«Egli è stato trafitto per le nostre colpe, schiacciato per le nostre iniquità. Il castigo che ci dà salvezza si è abbattuto su di lui; per le sue piaghe noi siamo stati guariti». Nel canto del Servo del Signore del profeta Isaia troviamo condensata la Passione di Gesù che in questo Venerdì Santo avvolge la Chiesa nel silenzio davanti alla sofferenza e alla morte del Figlio di Dio. Il vescovo Gianrico Ruzza ha presieduto questa antica liturgia nel Duomo di Tarquinia pregando con i fedeli davanti al crocifisso.

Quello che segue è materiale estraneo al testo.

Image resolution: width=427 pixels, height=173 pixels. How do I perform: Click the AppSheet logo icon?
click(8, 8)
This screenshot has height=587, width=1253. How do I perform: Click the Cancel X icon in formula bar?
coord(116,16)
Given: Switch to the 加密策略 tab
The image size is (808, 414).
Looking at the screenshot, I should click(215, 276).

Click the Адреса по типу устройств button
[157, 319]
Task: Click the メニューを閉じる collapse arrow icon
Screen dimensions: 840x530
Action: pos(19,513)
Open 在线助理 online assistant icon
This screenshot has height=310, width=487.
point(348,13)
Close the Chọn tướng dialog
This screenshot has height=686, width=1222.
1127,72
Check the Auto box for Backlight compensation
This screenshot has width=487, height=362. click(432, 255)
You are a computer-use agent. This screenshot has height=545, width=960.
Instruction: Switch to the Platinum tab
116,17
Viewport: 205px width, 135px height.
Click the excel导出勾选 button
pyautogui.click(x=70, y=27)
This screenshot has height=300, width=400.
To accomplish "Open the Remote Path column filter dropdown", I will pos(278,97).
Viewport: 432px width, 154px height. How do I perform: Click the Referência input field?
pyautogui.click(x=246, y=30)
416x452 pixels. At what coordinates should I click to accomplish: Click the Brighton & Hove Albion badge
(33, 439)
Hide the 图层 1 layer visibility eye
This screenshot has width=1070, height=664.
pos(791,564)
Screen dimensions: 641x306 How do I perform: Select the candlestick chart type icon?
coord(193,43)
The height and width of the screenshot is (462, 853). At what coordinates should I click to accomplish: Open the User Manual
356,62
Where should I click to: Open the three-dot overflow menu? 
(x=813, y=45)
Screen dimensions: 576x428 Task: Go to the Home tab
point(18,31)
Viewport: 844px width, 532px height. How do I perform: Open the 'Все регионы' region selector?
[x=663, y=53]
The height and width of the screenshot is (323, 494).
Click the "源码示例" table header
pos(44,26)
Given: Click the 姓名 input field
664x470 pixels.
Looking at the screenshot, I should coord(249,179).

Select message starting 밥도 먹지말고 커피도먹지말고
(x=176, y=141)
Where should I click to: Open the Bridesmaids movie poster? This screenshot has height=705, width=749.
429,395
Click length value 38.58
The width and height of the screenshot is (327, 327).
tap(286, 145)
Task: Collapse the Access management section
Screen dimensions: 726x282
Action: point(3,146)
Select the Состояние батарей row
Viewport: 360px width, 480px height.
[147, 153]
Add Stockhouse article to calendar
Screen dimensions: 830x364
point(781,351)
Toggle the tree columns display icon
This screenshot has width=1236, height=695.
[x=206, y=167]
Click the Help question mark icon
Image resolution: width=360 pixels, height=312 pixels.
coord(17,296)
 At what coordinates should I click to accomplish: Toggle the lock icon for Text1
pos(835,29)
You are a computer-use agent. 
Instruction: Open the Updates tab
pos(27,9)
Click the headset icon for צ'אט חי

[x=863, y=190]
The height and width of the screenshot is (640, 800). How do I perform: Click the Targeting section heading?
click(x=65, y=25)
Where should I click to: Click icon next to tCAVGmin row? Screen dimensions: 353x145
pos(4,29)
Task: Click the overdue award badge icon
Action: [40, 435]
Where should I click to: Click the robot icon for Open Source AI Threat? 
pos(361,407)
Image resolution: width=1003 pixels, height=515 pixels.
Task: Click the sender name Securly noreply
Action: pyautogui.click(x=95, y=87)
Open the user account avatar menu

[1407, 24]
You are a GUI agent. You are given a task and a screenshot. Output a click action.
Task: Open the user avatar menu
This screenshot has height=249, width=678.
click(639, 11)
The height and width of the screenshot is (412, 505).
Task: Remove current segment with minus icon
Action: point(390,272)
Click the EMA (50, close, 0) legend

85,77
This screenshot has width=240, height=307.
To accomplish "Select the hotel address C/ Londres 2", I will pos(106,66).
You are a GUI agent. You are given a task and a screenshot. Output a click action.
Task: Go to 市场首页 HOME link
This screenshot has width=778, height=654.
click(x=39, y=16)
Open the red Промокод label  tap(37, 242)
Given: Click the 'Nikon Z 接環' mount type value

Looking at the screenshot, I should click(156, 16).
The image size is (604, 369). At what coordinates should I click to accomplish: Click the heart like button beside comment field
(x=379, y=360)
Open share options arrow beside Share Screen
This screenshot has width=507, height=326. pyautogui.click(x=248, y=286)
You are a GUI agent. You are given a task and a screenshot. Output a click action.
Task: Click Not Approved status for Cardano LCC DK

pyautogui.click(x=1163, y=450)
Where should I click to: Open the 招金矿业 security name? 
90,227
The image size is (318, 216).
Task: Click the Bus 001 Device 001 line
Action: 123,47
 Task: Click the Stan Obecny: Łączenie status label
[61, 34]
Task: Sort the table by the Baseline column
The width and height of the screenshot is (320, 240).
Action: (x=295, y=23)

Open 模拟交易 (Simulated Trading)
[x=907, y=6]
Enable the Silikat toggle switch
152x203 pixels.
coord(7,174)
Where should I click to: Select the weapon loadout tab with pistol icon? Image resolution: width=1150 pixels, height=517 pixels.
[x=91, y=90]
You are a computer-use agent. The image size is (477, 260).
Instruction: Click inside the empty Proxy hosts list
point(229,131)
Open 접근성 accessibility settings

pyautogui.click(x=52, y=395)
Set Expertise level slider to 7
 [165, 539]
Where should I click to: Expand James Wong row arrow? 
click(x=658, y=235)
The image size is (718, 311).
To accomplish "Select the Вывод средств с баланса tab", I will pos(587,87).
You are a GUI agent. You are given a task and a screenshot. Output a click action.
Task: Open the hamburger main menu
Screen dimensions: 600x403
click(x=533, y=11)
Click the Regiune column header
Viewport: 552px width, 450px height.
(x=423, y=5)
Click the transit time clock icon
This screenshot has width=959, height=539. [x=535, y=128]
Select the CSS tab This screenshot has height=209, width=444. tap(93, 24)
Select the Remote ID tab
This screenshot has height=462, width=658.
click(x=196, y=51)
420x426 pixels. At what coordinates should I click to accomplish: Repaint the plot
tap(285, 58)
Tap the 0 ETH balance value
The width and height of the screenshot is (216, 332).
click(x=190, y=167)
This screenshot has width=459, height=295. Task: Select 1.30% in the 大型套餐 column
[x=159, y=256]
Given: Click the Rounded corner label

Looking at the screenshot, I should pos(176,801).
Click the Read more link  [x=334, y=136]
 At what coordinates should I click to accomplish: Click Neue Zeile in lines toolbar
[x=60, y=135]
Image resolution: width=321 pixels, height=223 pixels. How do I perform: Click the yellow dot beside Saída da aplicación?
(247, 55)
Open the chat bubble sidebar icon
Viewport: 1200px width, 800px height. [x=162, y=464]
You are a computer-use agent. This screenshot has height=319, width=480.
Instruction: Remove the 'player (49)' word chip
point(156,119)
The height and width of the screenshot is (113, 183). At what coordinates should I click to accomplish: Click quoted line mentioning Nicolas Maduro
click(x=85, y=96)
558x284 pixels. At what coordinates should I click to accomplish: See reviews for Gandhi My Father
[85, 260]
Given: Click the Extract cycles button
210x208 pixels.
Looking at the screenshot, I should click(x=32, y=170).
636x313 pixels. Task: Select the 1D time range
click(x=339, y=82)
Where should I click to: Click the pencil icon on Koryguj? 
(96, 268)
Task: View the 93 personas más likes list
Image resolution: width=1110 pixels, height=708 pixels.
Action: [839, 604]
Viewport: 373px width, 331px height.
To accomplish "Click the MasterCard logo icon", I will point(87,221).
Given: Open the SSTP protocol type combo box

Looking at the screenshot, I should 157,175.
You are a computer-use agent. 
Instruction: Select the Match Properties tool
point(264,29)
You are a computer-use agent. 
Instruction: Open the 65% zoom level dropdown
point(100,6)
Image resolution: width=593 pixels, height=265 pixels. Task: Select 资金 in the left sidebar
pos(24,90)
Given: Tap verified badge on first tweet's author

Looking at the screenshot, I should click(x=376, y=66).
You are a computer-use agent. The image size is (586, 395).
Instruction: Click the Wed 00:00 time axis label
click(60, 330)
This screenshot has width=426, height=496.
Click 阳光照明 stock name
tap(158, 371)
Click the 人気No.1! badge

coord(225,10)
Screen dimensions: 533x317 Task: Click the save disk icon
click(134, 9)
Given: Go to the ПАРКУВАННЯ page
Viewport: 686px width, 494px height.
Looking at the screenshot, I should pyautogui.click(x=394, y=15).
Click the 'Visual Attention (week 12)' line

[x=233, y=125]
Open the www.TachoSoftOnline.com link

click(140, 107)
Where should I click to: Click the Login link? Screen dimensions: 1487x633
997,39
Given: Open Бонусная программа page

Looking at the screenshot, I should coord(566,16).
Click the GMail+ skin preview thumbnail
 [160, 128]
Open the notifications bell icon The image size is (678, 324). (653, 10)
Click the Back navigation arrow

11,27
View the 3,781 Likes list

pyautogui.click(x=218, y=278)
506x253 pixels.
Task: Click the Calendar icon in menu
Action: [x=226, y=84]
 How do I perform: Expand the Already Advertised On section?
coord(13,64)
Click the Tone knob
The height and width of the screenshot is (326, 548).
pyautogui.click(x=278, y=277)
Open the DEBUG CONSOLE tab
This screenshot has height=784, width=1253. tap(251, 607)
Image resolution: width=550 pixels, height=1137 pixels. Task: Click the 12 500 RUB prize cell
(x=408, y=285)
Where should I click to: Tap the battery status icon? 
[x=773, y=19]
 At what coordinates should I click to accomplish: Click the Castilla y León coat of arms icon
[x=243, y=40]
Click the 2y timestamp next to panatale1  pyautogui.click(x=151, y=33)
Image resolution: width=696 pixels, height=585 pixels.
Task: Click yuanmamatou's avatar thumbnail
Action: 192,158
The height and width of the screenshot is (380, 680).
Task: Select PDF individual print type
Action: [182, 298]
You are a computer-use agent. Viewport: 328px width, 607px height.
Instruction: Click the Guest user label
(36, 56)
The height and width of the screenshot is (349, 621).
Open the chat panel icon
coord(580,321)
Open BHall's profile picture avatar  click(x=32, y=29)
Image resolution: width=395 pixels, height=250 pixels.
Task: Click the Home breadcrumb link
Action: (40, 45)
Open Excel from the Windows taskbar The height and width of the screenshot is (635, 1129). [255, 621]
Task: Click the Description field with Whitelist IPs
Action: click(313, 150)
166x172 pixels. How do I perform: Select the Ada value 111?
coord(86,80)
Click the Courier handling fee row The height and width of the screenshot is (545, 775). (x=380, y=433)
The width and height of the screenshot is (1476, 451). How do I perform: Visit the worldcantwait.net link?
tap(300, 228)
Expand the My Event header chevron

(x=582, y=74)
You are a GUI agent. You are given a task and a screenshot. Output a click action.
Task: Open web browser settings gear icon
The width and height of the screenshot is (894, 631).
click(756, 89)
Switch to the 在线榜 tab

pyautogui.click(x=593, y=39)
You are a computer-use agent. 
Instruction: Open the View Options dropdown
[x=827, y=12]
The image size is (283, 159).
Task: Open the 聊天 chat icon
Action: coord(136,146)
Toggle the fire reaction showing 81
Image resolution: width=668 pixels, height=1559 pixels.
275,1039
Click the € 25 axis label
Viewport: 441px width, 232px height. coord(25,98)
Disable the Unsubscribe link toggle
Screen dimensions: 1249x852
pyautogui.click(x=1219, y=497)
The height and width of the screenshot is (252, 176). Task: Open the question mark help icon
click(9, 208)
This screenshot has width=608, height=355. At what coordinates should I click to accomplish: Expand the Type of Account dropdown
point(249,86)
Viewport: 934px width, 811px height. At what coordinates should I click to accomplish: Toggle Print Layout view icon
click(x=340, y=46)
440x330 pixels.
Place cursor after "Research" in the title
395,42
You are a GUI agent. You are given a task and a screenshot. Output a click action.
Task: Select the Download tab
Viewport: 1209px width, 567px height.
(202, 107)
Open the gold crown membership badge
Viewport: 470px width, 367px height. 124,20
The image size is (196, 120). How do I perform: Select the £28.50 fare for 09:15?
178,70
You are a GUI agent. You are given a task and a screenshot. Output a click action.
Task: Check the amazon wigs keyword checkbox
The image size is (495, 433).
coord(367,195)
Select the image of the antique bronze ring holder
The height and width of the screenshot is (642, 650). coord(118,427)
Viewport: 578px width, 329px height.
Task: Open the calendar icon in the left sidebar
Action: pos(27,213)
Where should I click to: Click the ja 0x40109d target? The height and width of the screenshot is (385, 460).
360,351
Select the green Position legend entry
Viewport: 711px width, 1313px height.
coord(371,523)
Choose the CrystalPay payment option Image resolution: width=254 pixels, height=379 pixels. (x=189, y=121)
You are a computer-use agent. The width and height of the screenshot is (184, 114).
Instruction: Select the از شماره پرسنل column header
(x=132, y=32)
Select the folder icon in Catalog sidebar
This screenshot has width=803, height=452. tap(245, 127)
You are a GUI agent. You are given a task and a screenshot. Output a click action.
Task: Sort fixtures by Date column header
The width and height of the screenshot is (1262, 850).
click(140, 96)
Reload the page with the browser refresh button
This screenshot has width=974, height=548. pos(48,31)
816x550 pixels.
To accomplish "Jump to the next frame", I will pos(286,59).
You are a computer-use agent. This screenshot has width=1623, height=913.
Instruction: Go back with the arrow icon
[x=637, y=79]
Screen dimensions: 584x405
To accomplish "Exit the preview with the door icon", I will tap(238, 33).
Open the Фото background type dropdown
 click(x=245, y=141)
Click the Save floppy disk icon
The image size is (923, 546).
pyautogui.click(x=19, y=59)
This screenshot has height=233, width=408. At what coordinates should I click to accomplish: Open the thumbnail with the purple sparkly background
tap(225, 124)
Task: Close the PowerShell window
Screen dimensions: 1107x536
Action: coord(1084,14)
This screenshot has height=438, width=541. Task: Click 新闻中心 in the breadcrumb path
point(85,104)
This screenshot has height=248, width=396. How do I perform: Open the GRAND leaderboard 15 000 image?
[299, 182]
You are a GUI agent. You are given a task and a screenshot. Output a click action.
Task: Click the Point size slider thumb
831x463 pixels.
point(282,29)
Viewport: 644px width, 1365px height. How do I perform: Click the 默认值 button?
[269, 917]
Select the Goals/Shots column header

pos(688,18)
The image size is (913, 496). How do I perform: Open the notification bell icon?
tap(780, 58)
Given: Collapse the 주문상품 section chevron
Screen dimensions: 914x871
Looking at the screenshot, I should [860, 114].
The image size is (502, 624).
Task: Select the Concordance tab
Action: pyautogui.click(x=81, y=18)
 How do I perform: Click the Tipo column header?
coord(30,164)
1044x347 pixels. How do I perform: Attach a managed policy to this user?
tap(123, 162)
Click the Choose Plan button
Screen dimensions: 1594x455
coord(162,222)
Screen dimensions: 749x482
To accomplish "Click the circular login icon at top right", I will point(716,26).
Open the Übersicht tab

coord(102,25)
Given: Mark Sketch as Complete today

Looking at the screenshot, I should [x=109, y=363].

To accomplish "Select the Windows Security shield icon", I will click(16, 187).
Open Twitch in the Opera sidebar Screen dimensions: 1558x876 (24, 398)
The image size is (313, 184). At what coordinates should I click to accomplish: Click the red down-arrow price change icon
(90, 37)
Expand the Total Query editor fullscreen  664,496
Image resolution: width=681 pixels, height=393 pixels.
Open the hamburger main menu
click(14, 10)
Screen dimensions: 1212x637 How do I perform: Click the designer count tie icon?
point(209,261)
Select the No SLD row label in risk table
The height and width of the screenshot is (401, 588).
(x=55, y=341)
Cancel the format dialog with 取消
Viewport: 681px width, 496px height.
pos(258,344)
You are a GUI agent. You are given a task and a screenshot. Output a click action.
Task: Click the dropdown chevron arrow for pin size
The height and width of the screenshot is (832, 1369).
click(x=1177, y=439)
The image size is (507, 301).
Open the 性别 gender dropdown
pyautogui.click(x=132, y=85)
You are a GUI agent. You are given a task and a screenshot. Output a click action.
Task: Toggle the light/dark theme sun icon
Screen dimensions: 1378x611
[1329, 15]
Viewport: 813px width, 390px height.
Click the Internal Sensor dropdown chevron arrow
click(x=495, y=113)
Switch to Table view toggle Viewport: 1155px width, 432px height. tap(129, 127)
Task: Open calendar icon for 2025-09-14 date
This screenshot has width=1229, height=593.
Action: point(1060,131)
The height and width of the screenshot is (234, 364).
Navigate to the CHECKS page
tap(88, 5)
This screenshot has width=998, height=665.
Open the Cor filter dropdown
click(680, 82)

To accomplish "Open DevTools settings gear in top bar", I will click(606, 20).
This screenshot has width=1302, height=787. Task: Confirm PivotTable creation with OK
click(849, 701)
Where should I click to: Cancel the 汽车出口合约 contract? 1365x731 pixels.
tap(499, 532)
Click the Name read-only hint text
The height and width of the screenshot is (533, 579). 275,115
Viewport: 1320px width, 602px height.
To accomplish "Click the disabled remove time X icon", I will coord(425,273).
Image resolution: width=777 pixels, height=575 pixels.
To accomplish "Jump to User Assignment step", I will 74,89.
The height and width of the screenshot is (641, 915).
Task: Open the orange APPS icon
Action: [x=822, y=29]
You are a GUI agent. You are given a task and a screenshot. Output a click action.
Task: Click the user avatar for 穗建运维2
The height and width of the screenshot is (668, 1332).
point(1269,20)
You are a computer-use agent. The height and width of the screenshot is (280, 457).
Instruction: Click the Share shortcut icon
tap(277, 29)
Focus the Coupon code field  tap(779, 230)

«Un mondo come il nostro, tutto terrestre e materiale, non può essere attirato dal servo sfigurato. Ma può essere colpito dalla morte ingiusta che “quel Servo” subisce nell’indifferenza generale e nella pervicacia del male», ha sottolineato il pastore parlando del dolore diffuso nel mondo schiacciato da guerre e ingiustizie che colpiscono soprattutto i più deboli e fragili.
Dio manifesta nel dolore di Gesù la natura della sua Misericordia che consiste della necessità di donarsi. «Dinanzi al Crocifiggilo! – ha spiegato il vescovo – Ripetuto a più riprese dalla folla urlante e delirante, dinanzi al rifiuto della sua gente che lo ha da poco acclamato come il Messia, Gesù tace nell’Amore e dona tutto se stesso. Questa è la logica dell’Amore! È la logica di chi sa che Dio non può abbandonarci, anzi sceglie di stare con noi nel dolore e nella solitudine, quella che Gesù sperimenta».
Abbassandosi, svuotandosi e spogliandosi di tutto il suo potere, l’Agnello di Dio ci convoca tutti sul patibolo: «Siamo sospesi nel dolore dinanzi alla croce, ma rimaniamo sospesi in attesa del passaggio negli inferi per giungere al trionfo pasquale della vita. Si tratta di un’attesa fervida e speranzosa».